Persistent Debian 'jail' on TrueNAS SCALE to install software (docker-compose, portainer, podman, etc.) with full access to all files via bind mounts. Without modifying the host OS at all thanks to systemd-nspawn!
@Jip-Hop
Copy link
Author

Jip-Hop commented Jan 25, 2023

@qudiqudi Sorry I don't know what you mean with regards to host path verification and nfs/smb. Can you elaborate?

@sprint1849 Why do you want to do VLAN in there? Can't you just use host networking and use docker to make separate networks for your docker apps? That's what I do, with docker compose (Portainer). Are you saying this doesn't work when you're using the macvlan option of systemd-nspawn?

Thanks for testing!

@qudiqudi
Copy link

Sorry I don't know what you mean with regards to host path verification and nfs/smb. Can you elaborate?
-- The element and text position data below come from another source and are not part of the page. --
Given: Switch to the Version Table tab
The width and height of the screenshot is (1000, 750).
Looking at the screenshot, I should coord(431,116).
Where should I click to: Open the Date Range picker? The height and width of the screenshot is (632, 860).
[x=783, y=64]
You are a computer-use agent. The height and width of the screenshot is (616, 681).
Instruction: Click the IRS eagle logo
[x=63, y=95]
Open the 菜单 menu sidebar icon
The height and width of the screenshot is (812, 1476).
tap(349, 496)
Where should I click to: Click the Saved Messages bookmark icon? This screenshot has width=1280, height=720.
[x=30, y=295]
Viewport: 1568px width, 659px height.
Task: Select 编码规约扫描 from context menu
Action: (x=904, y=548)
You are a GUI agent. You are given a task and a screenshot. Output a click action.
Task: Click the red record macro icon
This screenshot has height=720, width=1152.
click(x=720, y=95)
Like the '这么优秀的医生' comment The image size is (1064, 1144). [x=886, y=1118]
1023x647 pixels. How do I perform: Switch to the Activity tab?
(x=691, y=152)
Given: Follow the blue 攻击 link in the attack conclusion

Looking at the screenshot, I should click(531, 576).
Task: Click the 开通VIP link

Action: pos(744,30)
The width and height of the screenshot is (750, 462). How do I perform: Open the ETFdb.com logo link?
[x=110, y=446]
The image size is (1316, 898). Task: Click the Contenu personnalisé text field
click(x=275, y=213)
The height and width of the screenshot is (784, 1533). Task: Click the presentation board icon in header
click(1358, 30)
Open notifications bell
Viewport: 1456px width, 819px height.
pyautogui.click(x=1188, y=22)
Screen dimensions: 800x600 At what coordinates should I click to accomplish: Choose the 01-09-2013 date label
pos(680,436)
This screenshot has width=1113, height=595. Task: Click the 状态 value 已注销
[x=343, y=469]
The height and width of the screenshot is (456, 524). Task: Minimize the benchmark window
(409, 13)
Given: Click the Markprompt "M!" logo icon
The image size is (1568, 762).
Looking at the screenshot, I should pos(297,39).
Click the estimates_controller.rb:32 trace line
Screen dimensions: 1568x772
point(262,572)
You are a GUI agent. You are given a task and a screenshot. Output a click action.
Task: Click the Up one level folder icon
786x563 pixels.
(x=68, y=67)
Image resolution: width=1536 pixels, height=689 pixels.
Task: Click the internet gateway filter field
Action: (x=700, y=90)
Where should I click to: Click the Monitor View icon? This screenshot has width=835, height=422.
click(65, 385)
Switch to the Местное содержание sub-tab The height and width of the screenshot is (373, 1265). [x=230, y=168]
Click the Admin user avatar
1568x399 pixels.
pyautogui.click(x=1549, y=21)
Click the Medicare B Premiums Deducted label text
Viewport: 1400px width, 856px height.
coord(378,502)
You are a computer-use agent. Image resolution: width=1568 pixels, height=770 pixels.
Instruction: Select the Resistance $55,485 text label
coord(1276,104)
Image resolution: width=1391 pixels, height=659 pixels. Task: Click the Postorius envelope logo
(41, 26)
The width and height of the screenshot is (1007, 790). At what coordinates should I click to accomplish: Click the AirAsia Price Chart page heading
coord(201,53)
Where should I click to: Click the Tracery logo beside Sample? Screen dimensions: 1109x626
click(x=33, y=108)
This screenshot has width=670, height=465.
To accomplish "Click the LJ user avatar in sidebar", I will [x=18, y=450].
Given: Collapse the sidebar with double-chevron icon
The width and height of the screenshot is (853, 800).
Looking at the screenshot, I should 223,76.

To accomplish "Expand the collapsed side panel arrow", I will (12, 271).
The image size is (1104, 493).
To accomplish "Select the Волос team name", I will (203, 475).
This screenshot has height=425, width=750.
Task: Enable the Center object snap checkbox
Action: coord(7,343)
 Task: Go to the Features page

Sure, it's essentially a measure to prevent data loss and permission issues, and was implemented on TrueNAS SCALE 22.12 Bluefin. Although it is present even back on CORE with iocage jails, it now came to light with Bluefin because iX is now forcing you to activate host path verification by default and doesn't give support to users that have it disabled.
It basically ensures that a mount path is only used by one app (Kubernetes) at a time. This means the same path cannot be used by a SMB or NFS share. For plex users i.e. this is very unfortunate. You can't access your plex library via smb now. There are ways to circumvent this but it's always a compromise.

@Ixian
Copy link

Ixian commented Jan 25, 2023

Sorry I don't know what you mean with regards to host path verification and nfs/smb. Can you elaborate?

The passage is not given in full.